The introduction of strings and compounds is enabled by the automatic conversion of the corresponding datasets into named C structures that can be used to iterate over the input data. That conversion process takes care of renaming compound member names if needed, as they have to be valid C names. For instance, the following compound:

GROUP "/" {
 DATASET "Dataset1" {
    DATATYPE  H5T_COMPOUND {
       H5T_STD_I64LE "Serial number";
       H5T_IEEE_F64LE "Temperature (F)";
       H5T_IEEE_F64LE "Pressure (inHg)";
    }
    DATASPACE  SIMPLE { ( 4 ) / ( 4 ) }
 }
}

is converted into this named structure:

struct dataset1_t {
    int64_t serial_number;
    double temperature;
    double pressure;
};

Moreover, if the compound memory layout differs from the storage layout, then hdf5-udf produces a named structure that contains proper padding so that the UDF can still access the structure members with no need to resort to memory offsetting tweaks.

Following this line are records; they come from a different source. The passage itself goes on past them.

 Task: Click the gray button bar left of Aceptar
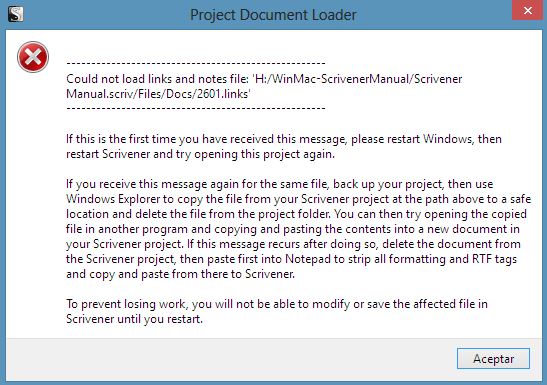pos(230,359)
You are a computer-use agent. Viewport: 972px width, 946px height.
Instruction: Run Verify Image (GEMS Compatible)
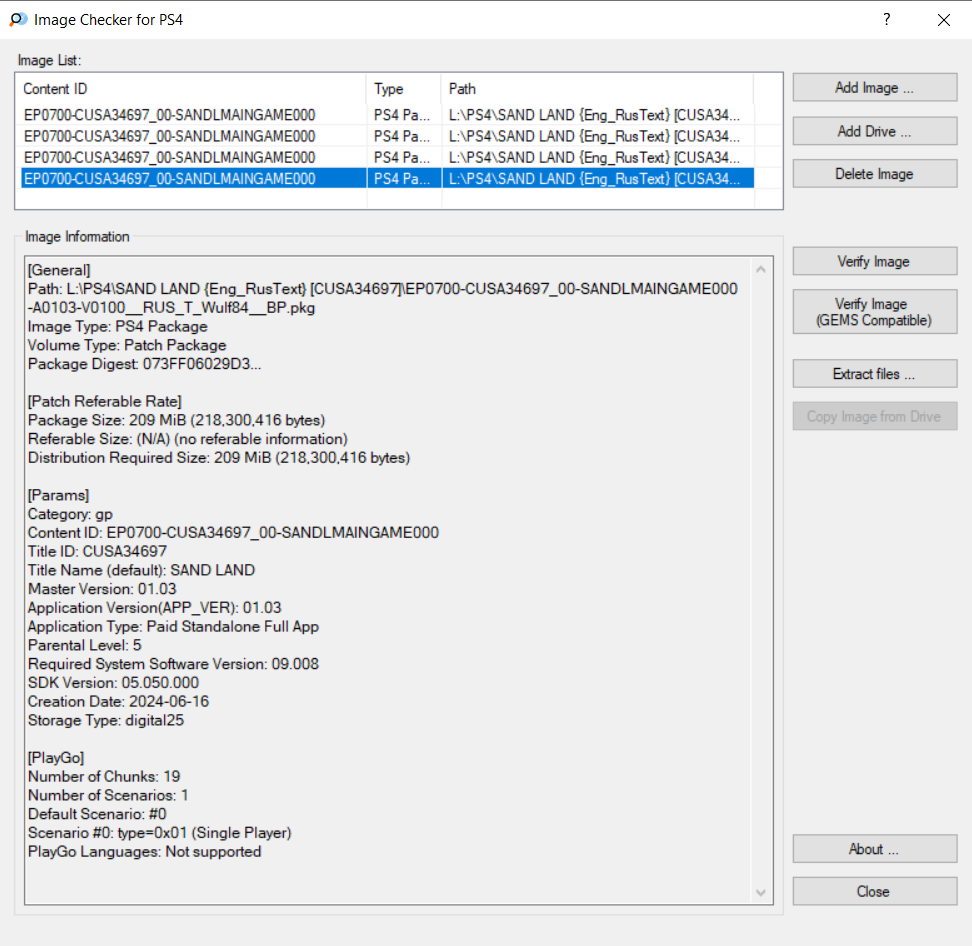click(874, 312)
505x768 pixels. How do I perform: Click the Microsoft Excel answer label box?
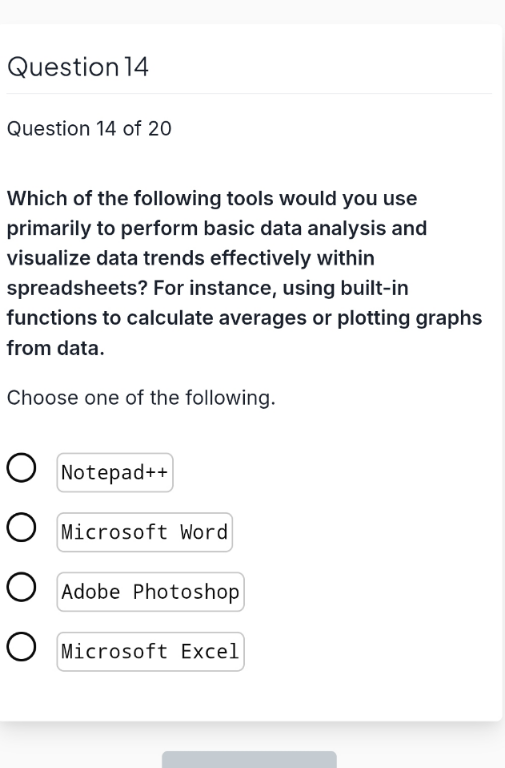pos(150,652)
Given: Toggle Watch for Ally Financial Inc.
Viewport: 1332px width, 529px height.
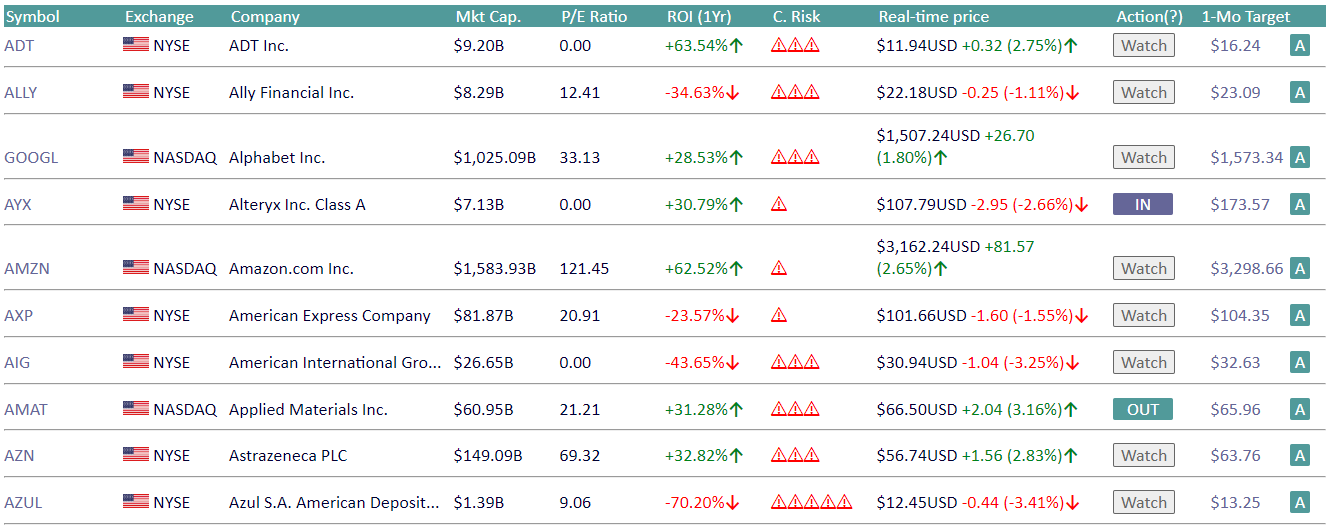Looking at the screenshot, I should click(x=1143, y=92).
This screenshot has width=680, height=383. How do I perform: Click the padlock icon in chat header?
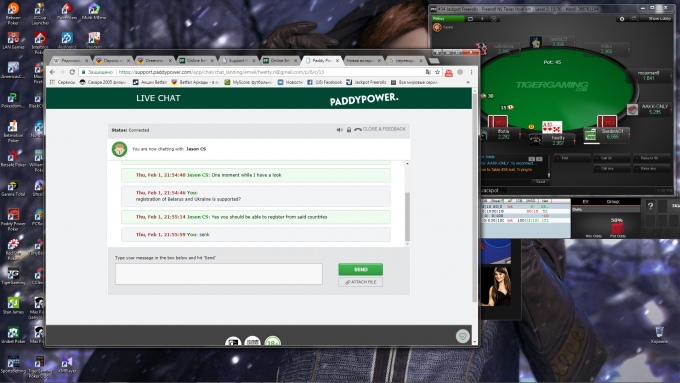(349, 130)
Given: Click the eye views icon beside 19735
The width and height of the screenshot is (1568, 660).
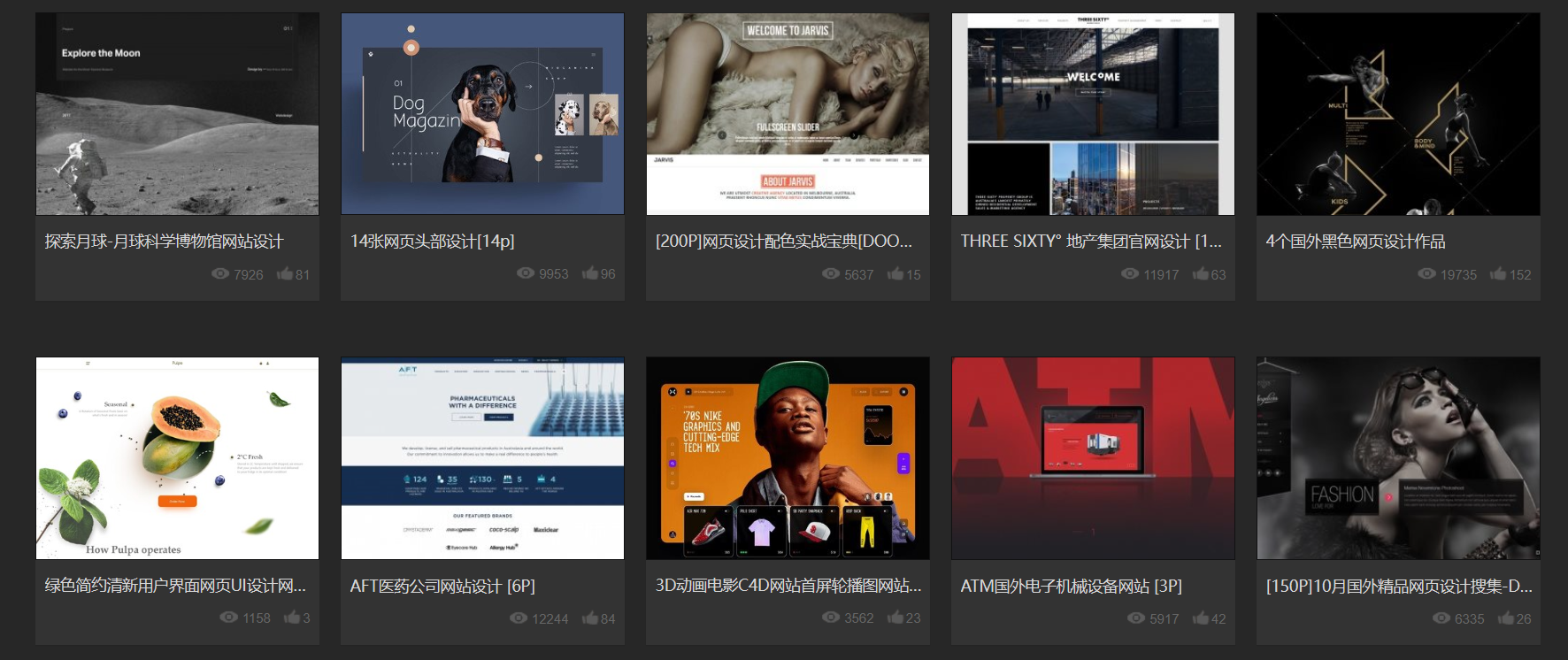Looking at the screenshot, I should click(x=1426, y=274).
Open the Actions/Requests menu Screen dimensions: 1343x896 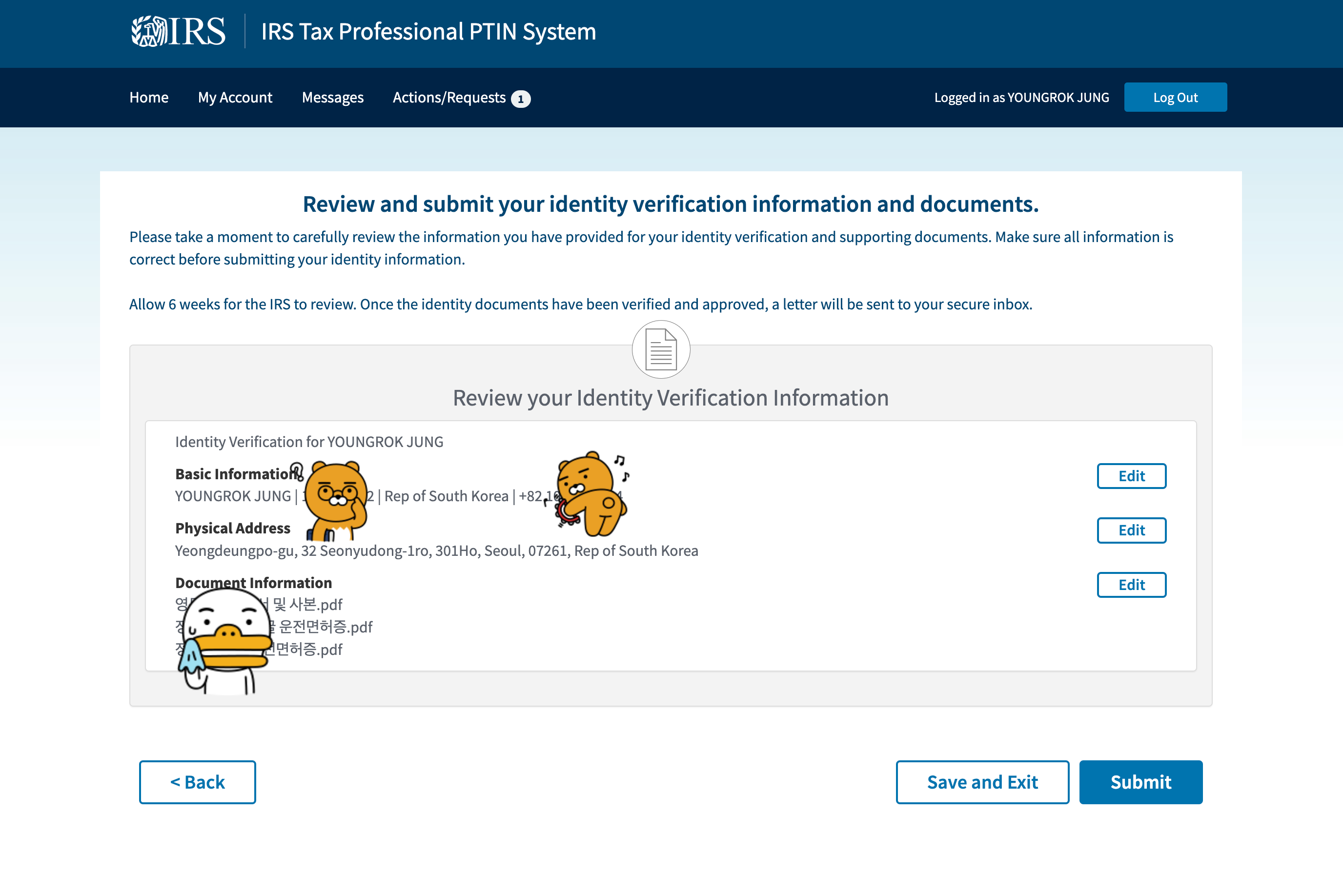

A similar arrangement is used to store string-based datasets. For instance, a dataset named Foo declared as a string with a fixed size of 32 bytes would be converted into the following structure for easier iteration using simple pointer arithmetic (again, padding is properly introduced into the structure definition if needed):

struct foo_t {
    char value[32];
};

Variable-sized strings have a simple pointer to the actual memory region where the string is allocated. Once again, padding will be automatically inserted into the generated structure if the memory layout differs from the disk layout:

struct foo_t {
   char *value;
};

For convenience, a new high-level API lib.string() can be used so that UDFs don't have to explicitly access the value member of that structure.

Examples

Please visit the examples and test directories for examples on how to write UDFs that take input from compounds and strings.